Yang Harus Dilakukan: Lanjutkan lagi tulisan tentang kebahagiaan menurut teori ekonomi, mulai dari sesudah kalimat terakhirnya.

Bagian Teks:
------------------------------------------------------------

Lompat ke konten Lompat ke sidebar Lompat ke footer

Kebahagiaan dari Sudut Pandang Teori Ekonomi dan Penjelasannya

Anda ingin bahagia? Inilah daftar kebahagiaan yang perlu dilengkapi: Dapatkan pekerjaan dimana Anda menghasilkan sekitar IDR 82.000.000 setahun, jangan dipecat dari pekerjaan tersebut, pastikan perjalanan dari rumah ke tempat kerja lebih dari 22 menit, berhentilah melihat profil Facebook dan IG teman Anda.


Sebelum mempelajari materi tentang Kebahagiaan dari Sudut Pandang Teori Ekonomi dan Penjelasannya, terlebih dahulu pelajari materi tentang: Cara Mengurangi Jerawat pada Kulit dan Penjelasannya, Langkah Efektif Berkomunikasi di Muka Umum dan Penjelasannya, dan Cerita Asal Mula Kekayaan Terbentuk dan Penjelasannya.

Meraih sebuah kebahagian adalah ambisi dari setiap manusia yang tinggal di muka bumi ini, dan untuk mencapai hal tersebut sudahkan seseorang menyewa pelatih kebahagiaan dalam hidupnya.

Dari semua pemahaman yang ada di dunia, kebahagiaan adalah sesuatu yang mungkin bisa tampak sebagai sesuatu yang sangat sulit untuk dipahami.

Pemikiran ekonomi selama beberapa abad terakhir dibangun di atas model yang mengatakan bahwa semua manusia memiliki keinginan yang tak terbatas dan tak ada habisnya. Lebih banyak, artinya adalah lebih baik. Para ekonom juga percaya bahwa, mereka dapat mengetahui apa yang membuat seseorang menjadi lebih bahagia dengan melihat pola bagaimana orang lain dalam menghabiskan uang dan waktu yang mereka miliki. Namun dalam beberapa tahun terakhir, asumsi tersebut mulai dipertanyakan nilai kebenarannya. Para ekonom dan psikolog telah menemukan keterputusan antara cara seorang individu dalam membeli dan membelanjakan uangnya, ataupun melakukan apa yang sebenarnya yang bisa membuat seseorang MERASA lebih bagagia. Mereka juga menyadari bahwa terkadang, tidak dibayar untuk melakukan sesuatu, dapat membuat seseorang merasa lebih bahagia daripada dibayar atas hal yang dilakukan oleh seseorang tersebut.

------------------------------------------------------------

Data Entri:
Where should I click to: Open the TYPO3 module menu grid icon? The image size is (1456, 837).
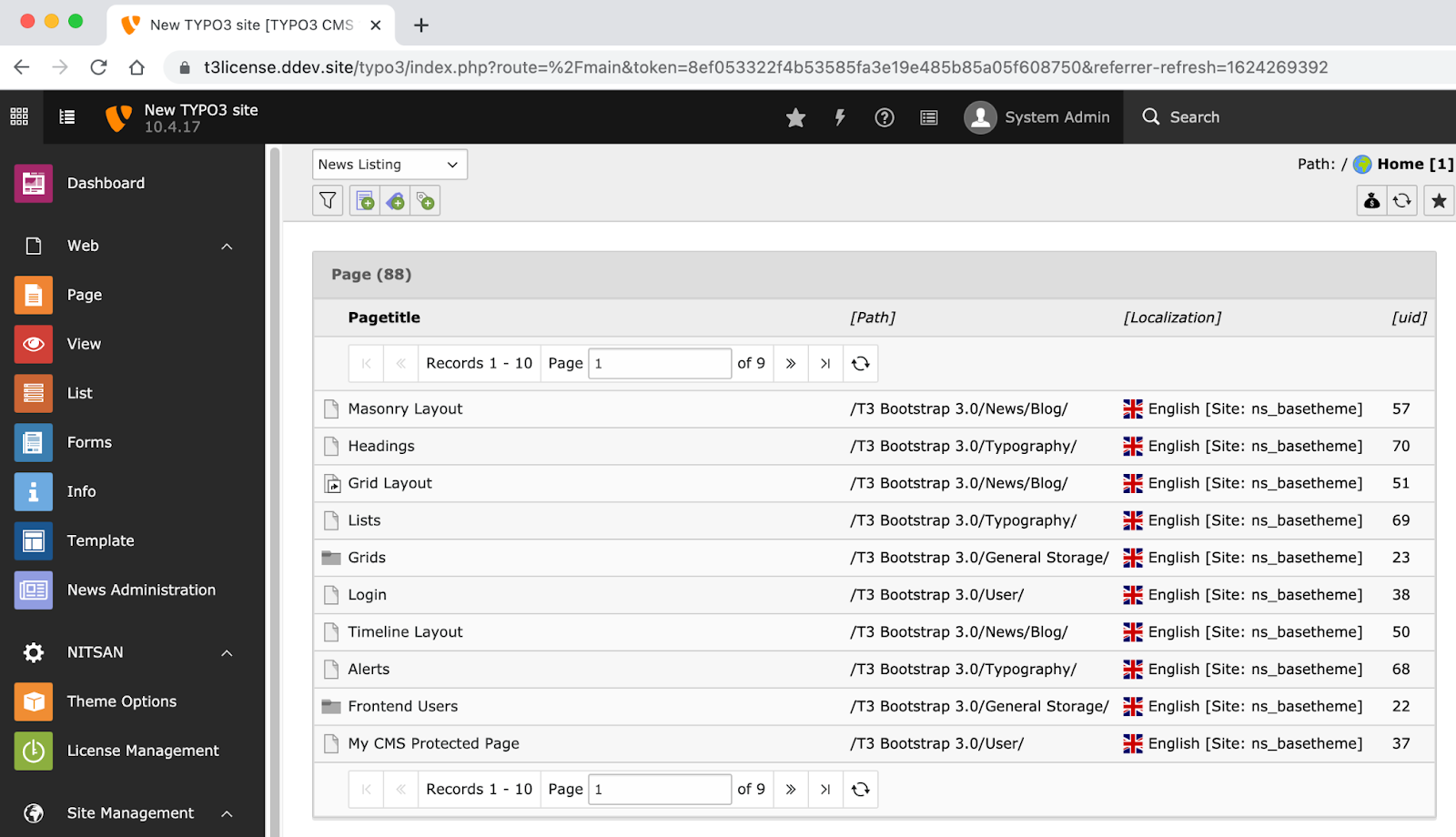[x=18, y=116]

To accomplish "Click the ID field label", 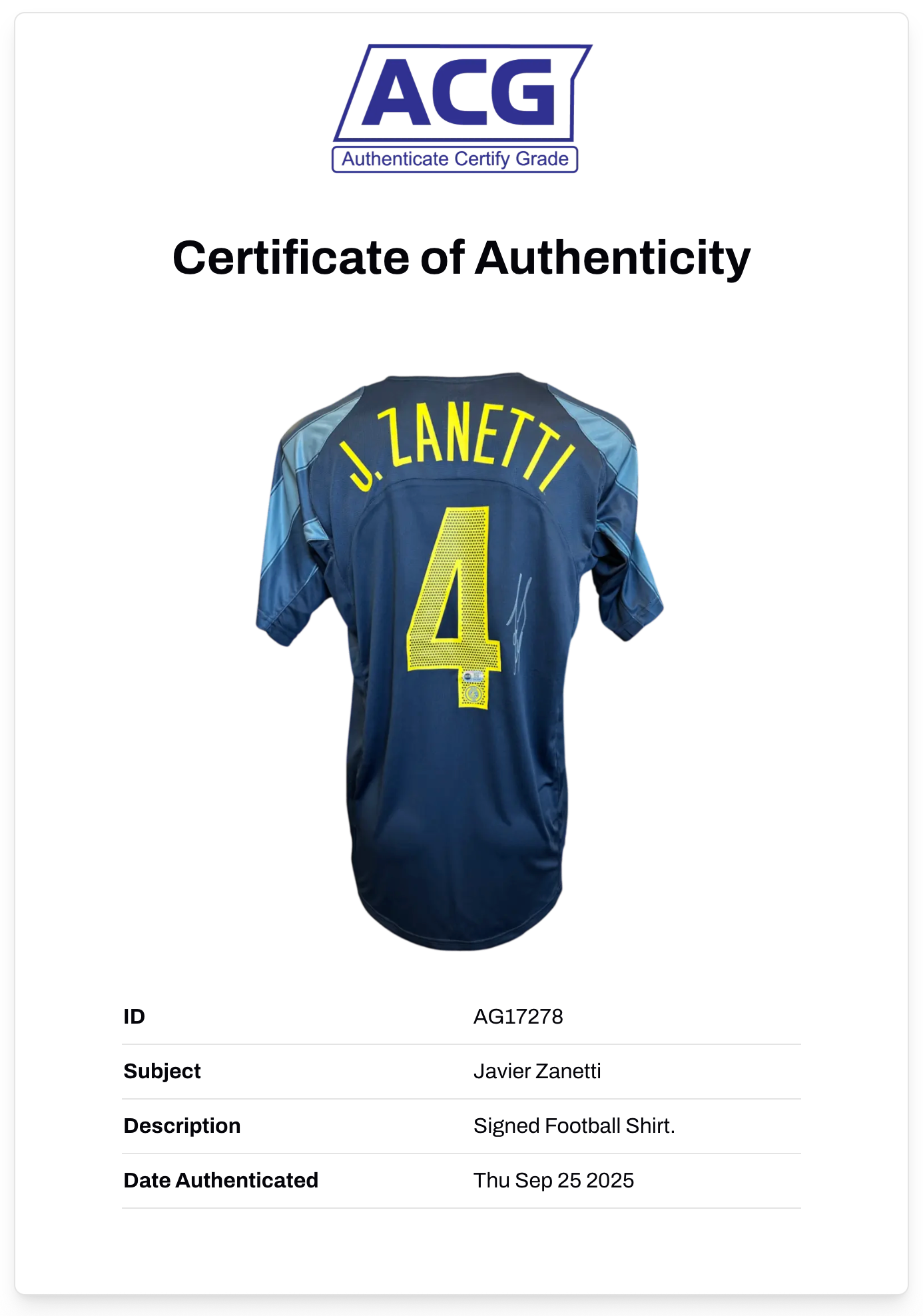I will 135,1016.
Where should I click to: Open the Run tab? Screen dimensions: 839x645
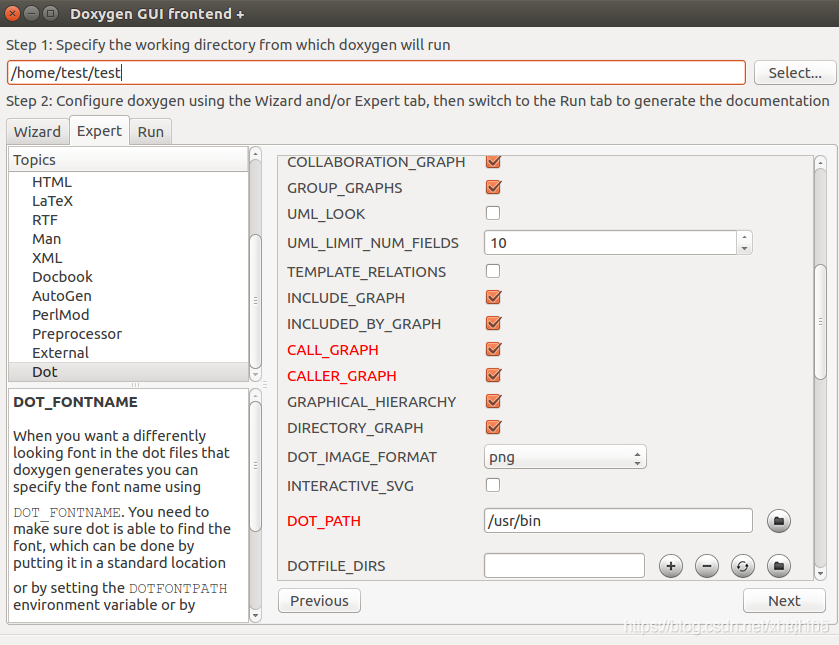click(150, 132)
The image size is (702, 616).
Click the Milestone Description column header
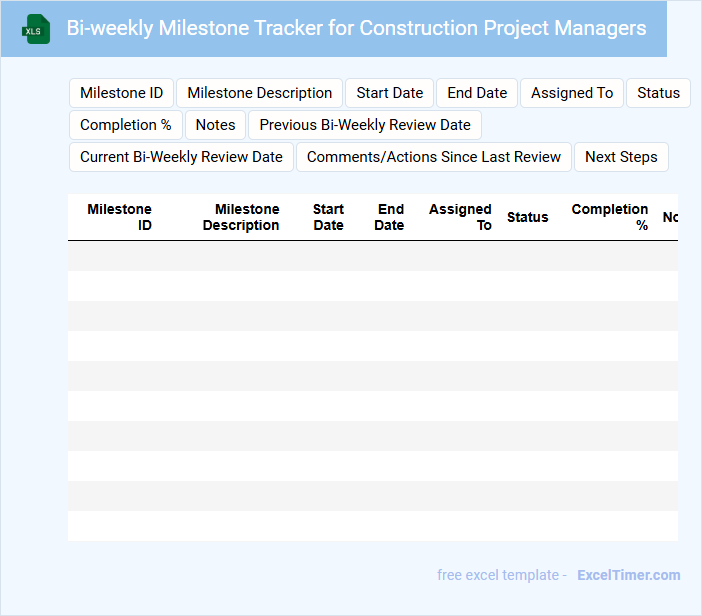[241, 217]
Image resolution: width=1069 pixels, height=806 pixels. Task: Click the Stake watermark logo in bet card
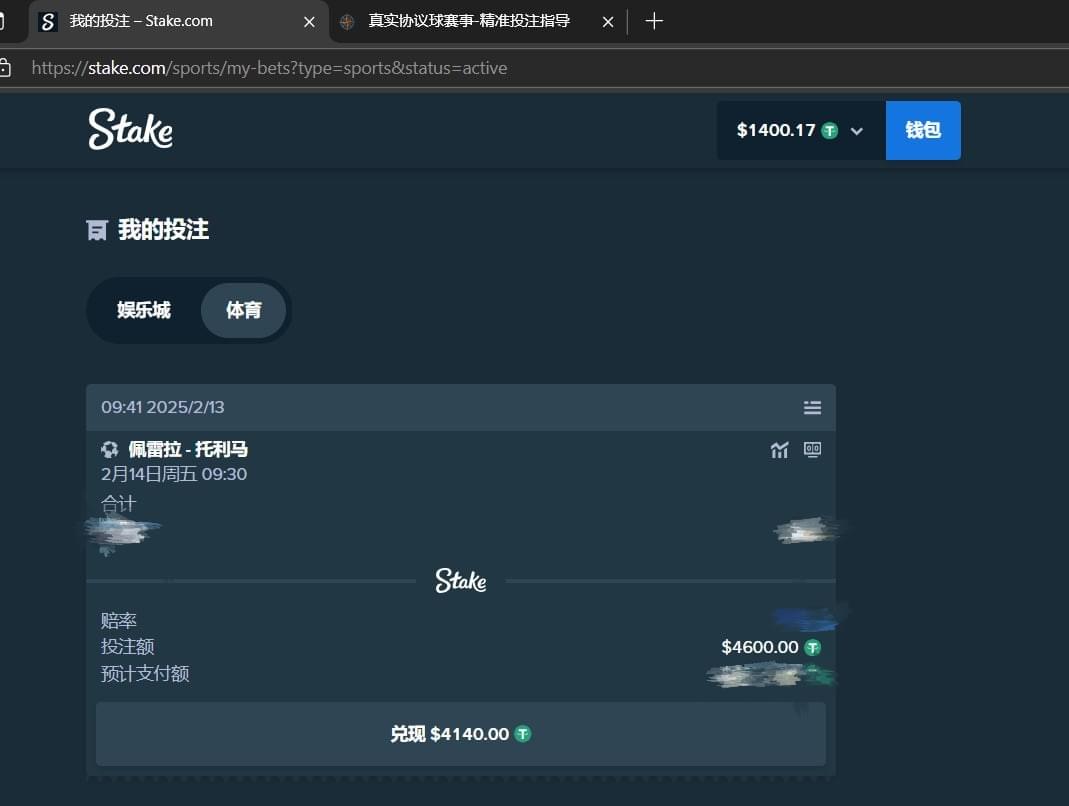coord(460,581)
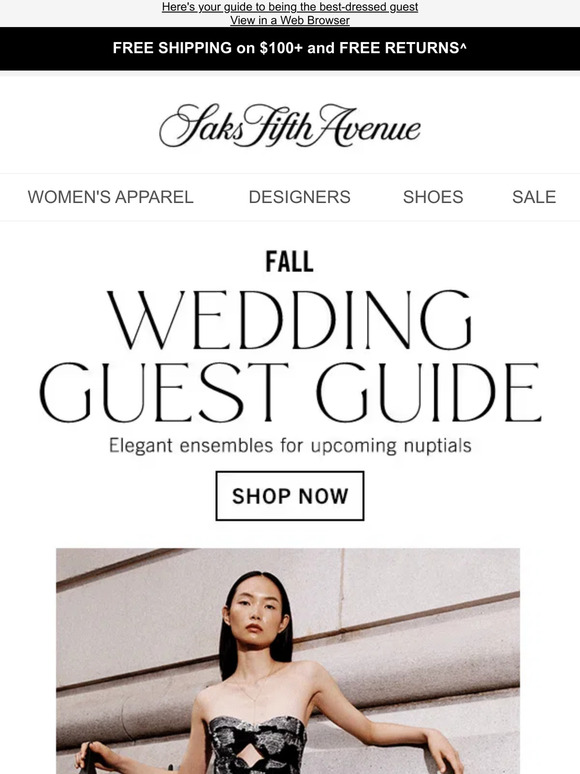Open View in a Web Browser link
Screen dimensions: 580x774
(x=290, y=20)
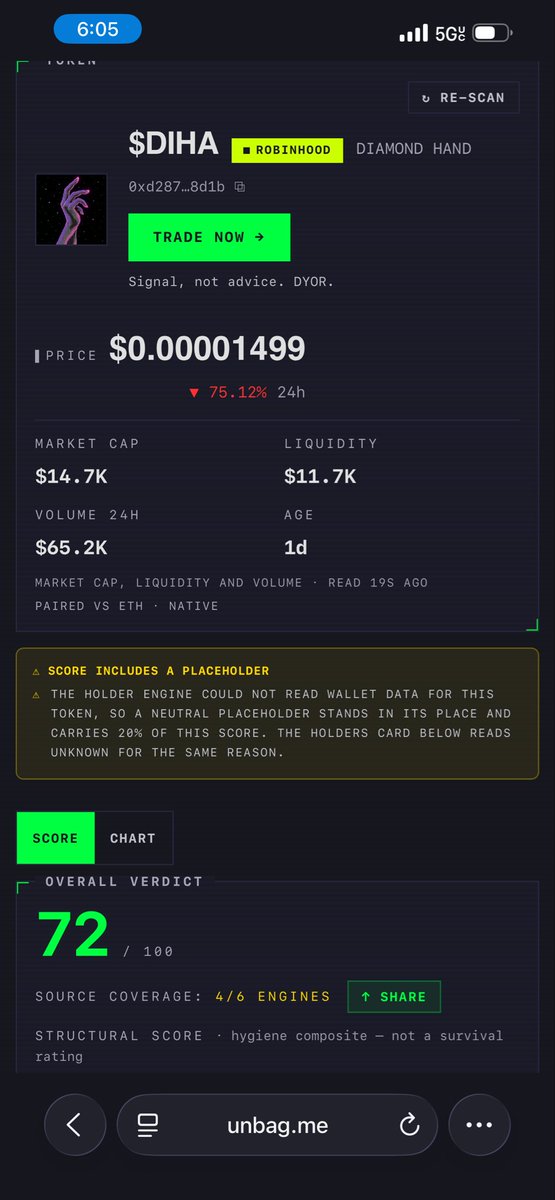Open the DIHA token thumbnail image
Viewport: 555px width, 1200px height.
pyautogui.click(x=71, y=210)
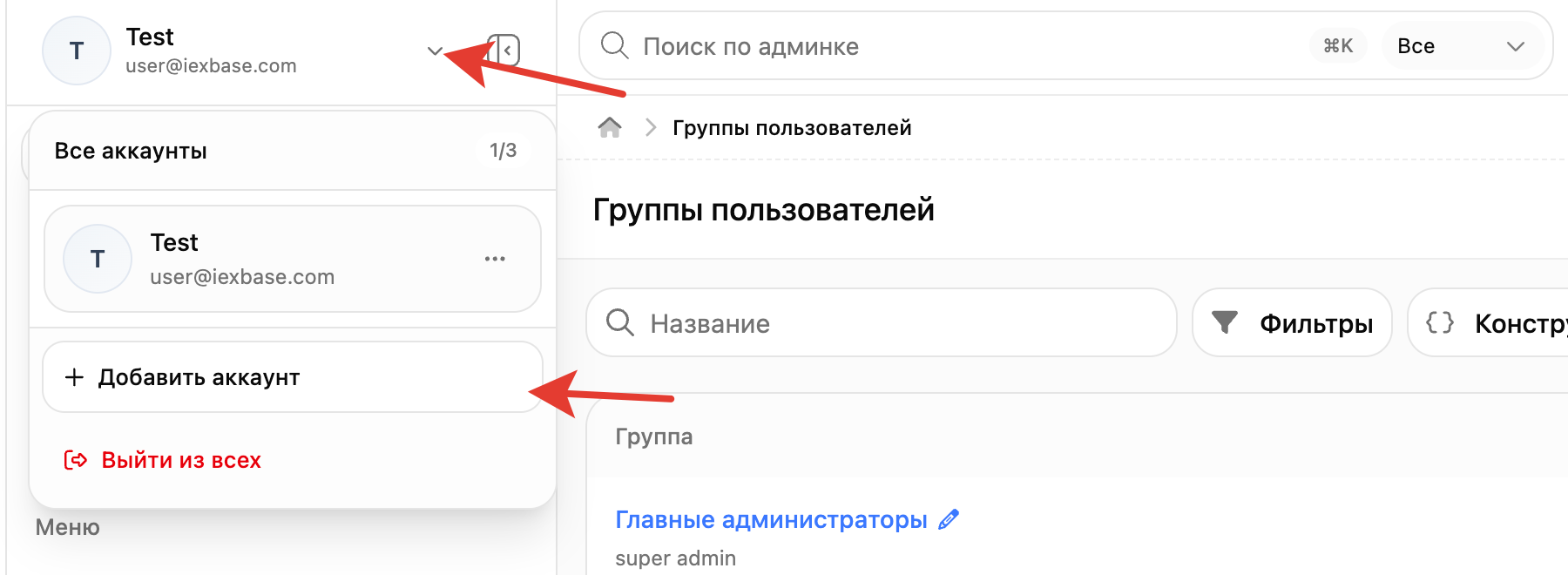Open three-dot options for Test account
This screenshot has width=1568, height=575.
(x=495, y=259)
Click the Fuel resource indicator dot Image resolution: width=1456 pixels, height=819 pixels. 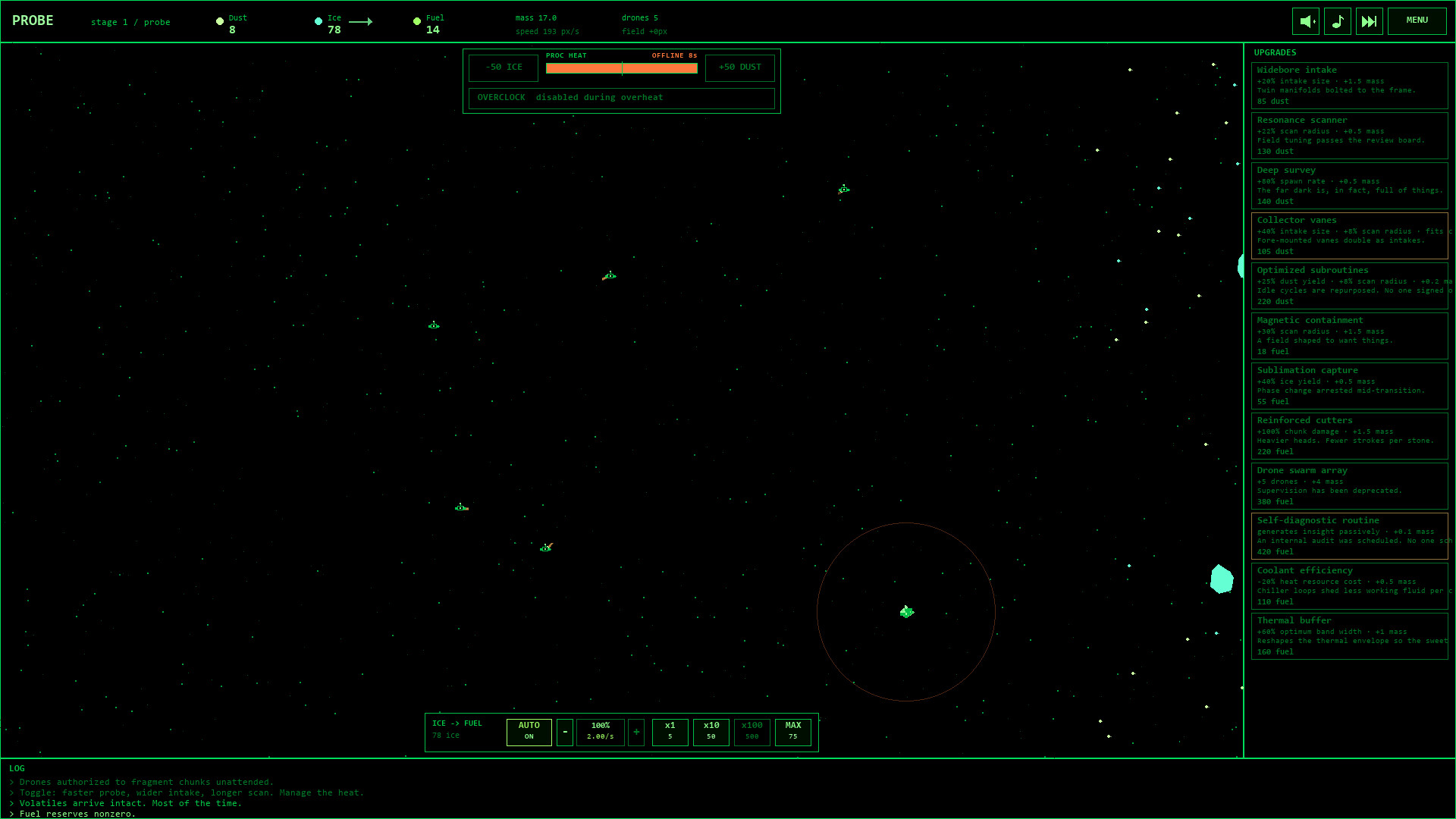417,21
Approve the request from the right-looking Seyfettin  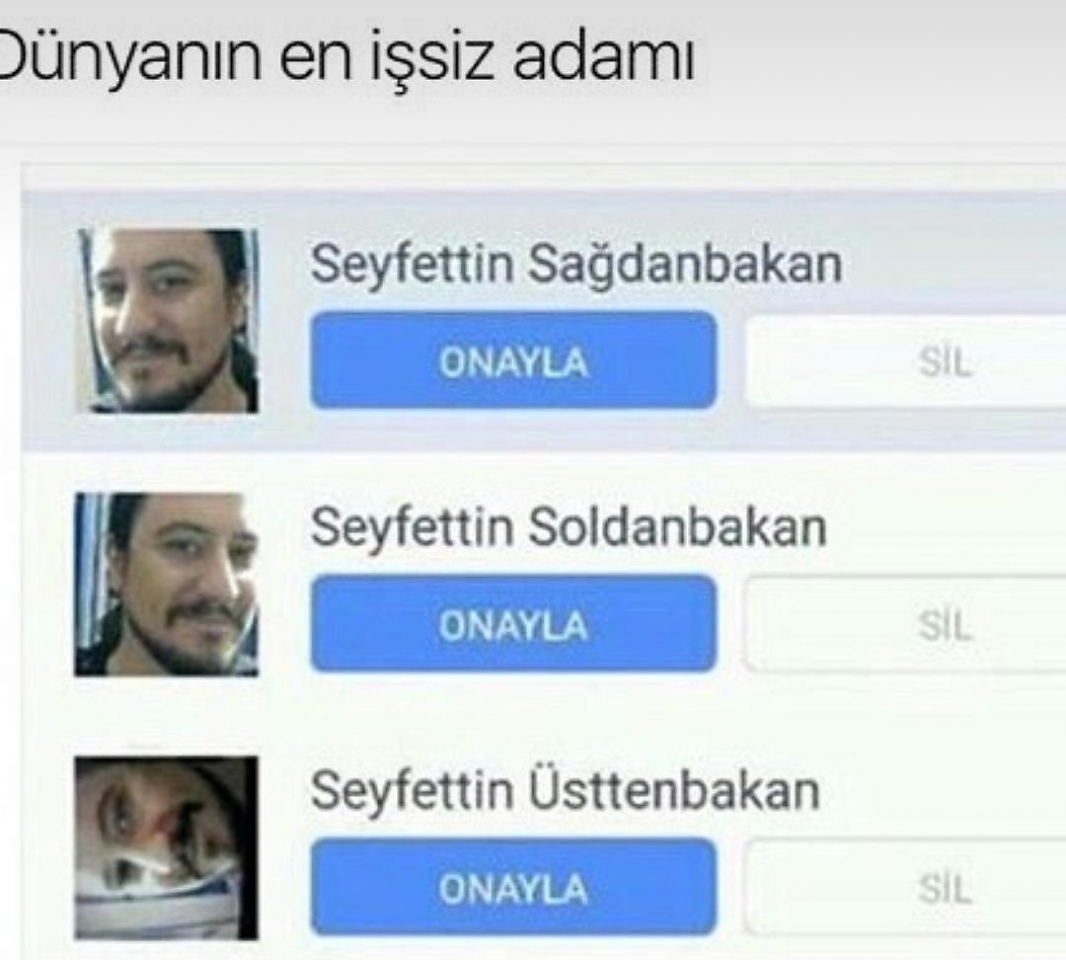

------------------------------------------------------------

Jawaban Tugas:
Contoh, Budi memasak makan malam untuk seorang teman pada ulang tahunnya, dan setelah temannya tersebut menghabiskan gigitan terakhir dari kue ulang tahun yan dibuat budi, temannya pun kemudian menawarkan sebuah pembayaran untuk kue yang telah dibuat oleh Budi tersebut. Tiba-tiba saja sikap kebaikan yang dimiliki oleh Budi pun mulai berkurang, perasaan hangat yang dimiliki oleh Budi pun mulai tidak terasa, bahkan menghilang.

Para ekonom juga menemukan bahwa terdapat korelasi antara pendapatan yang lebih besar dan kebahagiaan yang lebih besar antar lintas budaya pada tingkat ekonomi tertentu. Tetapi pada beberapa tempat, ternyata efeknya jauh lebih besar daripada tempat yang lain dengan tingkat ekonomi rata-rata yang berbeda. Mereka juga menemukan bahwa lebih banyak uang yang dimiliki oleh seseorang, maka akan menyebabkan kebahagiaan yang dimiliki oleh orang tersebut dapat berkurang dalam kehidupannya sehari-hari.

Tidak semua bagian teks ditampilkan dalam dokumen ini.